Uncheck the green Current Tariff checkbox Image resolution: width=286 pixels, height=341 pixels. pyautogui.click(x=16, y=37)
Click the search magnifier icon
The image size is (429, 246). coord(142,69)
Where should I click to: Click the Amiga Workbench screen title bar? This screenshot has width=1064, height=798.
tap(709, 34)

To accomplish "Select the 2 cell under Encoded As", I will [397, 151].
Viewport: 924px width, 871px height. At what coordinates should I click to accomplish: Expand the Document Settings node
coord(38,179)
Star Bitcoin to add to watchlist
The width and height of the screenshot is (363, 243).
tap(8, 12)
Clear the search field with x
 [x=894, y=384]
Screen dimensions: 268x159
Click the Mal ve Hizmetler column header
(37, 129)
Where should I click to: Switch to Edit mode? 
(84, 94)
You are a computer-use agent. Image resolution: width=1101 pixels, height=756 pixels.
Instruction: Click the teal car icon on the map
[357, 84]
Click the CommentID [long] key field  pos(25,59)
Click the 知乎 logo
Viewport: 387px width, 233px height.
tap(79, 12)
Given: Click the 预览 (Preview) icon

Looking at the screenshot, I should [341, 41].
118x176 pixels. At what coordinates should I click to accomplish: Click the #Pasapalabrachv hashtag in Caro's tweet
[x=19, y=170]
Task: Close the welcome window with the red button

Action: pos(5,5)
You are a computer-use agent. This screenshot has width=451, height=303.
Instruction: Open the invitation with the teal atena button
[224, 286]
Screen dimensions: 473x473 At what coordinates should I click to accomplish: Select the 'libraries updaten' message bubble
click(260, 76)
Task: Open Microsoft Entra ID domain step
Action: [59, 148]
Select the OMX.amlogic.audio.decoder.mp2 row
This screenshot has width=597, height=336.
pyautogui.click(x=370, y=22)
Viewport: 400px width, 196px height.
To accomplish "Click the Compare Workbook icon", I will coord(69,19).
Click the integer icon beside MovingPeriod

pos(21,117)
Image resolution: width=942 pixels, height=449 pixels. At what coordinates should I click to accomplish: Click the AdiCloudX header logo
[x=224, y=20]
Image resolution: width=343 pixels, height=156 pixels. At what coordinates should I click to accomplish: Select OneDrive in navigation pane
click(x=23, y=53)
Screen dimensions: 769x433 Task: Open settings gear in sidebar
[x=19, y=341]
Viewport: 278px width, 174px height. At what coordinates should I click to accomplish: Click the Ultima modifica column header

**********

→ **Try it**:
All of the data above should be transcribed exactly.

→ **Result of this task**:
Uncheck the green Current Tariff checkbox Image resolution: width=286 pixels, height=341 pixels. pyautogui.click(x=16, y=37)
Click the search magnifier icon
The image size is (429, 246). coord(142,69)
Where should I click to: Click the Amiga Workbench screen title bar? This screenshot has width=1064, height=798.
tap(709, 34)

To accomplish "Select the 2 cell under Encoded As", I will [397, 151].
Viewport: 924px width, 871px height. At what coordinates should I click to accomplish: Expand the Document Settings node
coord(38,179)
Star Bitcoin to add to watchlist
The width and height of the screenshot is (363, 243).
tap(8, 12)
Clear the search field with x
 [x=894, y=384]
Screen dimensions: 268x159
Click the Mal ve Hizmetler column header
(37, 129)
Where should I click to: Switch to Edit mode? 
(84, 94)
You are a computer-use agent. Image resolution: width=1101 pixels, height=756 pixels.
Instruction: Click the teal car icon on the map
[357, 84]
Click the CommentID [long] key field  pos(25,59)
Click the 知乎 logo
Viewport: 387px width, 233px height.
tap(79, 12)
Given: Click the 预览 (Preview) icon

Looking at the screenshot, I should [341, 41].
118x176 pixels. At what coordinates should I click to accomplish: Click the #Pasapalabrachv hashtag in Caro's tweet
[x=19, y=170]
Task: Close the welcome window with the red button

Action: pos(5,5)
You are a computer-use agent. This screenshot has width=451, height=303.
Instruction: Open the invitation with the teal atena button
[224, 286]
Screen dimensions: 473x473 At what coordinates should I click to accomplish: Select the 'libraries updaten' message bubble
click(260, 76)
Task: Open Microsoft Entra ID domain step
Action: [59, 148]
Select the OMX.amlogic.audio.decoder.mp2 row
This screenshot has width=597, height=336.
pyautogui.click(x=370, y=22)
Viewport: 400px width, 196px height.
To accomplish "Click the Compare Workbook icon", I will coord(69,19).
Click the integer icon beside MovingPeriod

pos(21,117)
Image resolution: width=942 pixels, height=449 pixels. At what coordinates should I click to accomplish: Click the AdiCloudX header logo
[x=224, y=20]
Image resolution: width=343 pixels, height=156 pixels. At what coordinates should I click to accomplish: Select OneDrive in navigation pane
click(x=23, y=53)
Screen dimensions: 769x433 Task: Open settings gear in sidebar
[x=19, y=341]
Viewport: 278px width, 174px height. At what coordinates should I click to accomplish: Click the Ultima modifica column header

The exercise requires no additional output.